A Bayesian approach was used in this study to assess the impact of genetic abnormalities on survival, adjusting for known clinical prognostic factors. The advantage of the Bayesian analysis is that it allows all subjects to be included in the model, even those that have missing data in their covariates. In our study sample 22% of subjects had missing data, either in the genetic abnormalities or in the clinical variables. Imputation of missing data is done in the Gibbs sampling framework by treating missing values as additional unknown quantities and randomly selecting values from their conditional distributions. Conditional distributions are a function of the observed individual data and the current sampled values of the other missing data for a particular individual. There was no indication of nonrandom “missingness” in our data, one of the assumptions of the Bayesian analysis. Also, the assumptions of Weibull distribution, proportional hazards, and adequacy of the multivariate model were assessed with satisfactory results. When the results of the Bayesian approach (which included all of the 351 studied patients) were compared with those of the Cox proportional hazards regression (which included only the 275 patients with complete data), the hazard ratios were similar. Differences were observed mostly for the genetic abnormalities with the smallest prevalence: t(14;16)(q32;q23) and – 17p13.

It is important to cautiously interpret the hierarchic group survival analysis, as patients in the poor prognosis group could have more abnormalities than patients in the intermediate or good prognosis groups. For instance, patients in the poor prognosis group could possibly have Δ13 deletion in addition to one or more of the poor prognosis abnormalities. To make sure this was not the only reason that patients in the poor prognosis group did poorly, we switched the order of the hierarchic grouping. In the new grouping, patients with Δ13 were in one group; patients with any of the 3 ((t(4;14)(p16.3;q32), t(14;16)(q32;q23), deletion 17p13.1) poor prognosis abnormalities, but not Δ13 were in another group; and patients with only t(11;14)(q13;q32) or none of the 5 tested abnormalities were in the third group. While the median survival times differed slightly from the originally hierarchic grouping, the trend in median survival times was the same.

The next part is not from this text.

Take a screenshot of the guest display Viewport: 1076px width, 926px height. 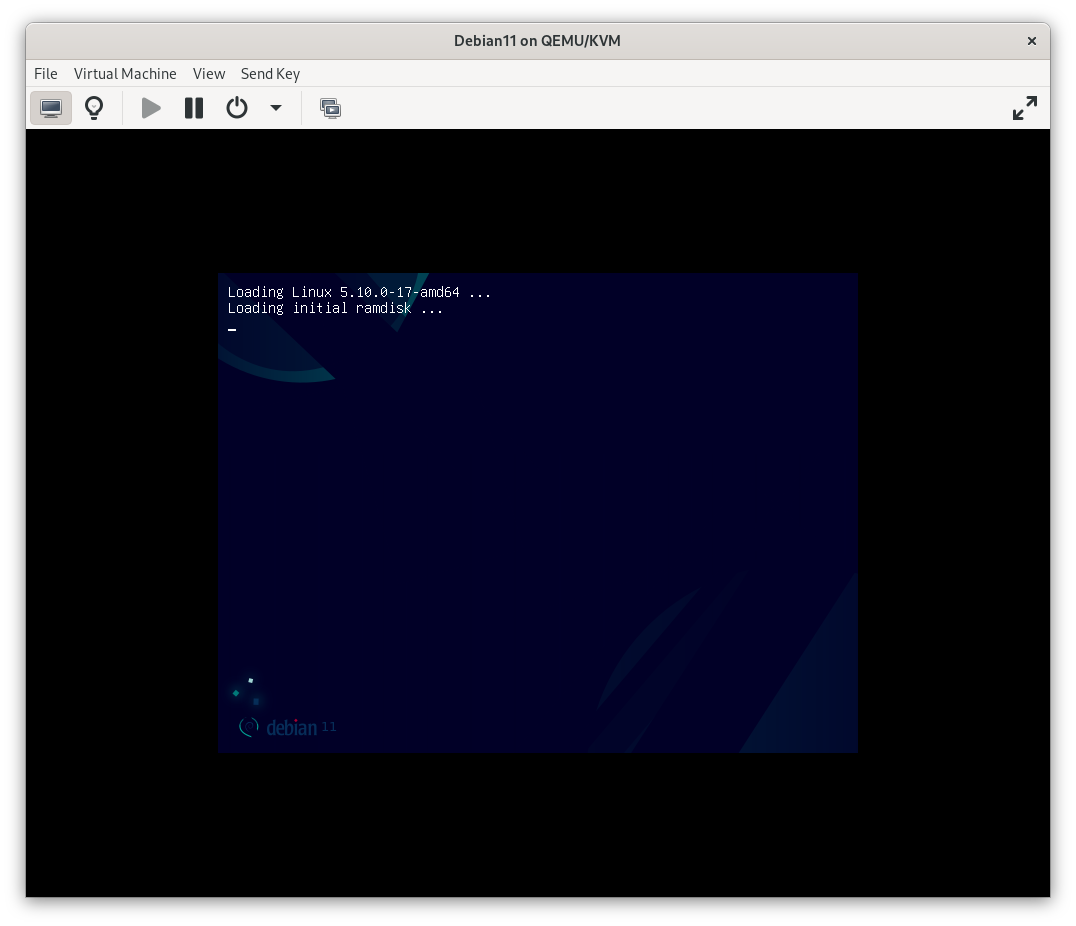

Patients with the poor prognosis abnormalities (t(4;14)(p16.3;q32), t(14;16)(q32;q23), and deletion 17p13.1) did worse than patients with Δ13, and those patients did worse than patients with only t(11;14)(q13;q32) or none of the 5 tested abnormalities. We thus conclude that patients with t(4;14)(p16.3;q32), t(14;16)(q32;q23), or deletion 17p13.1 seem to make up a poor prognosis group.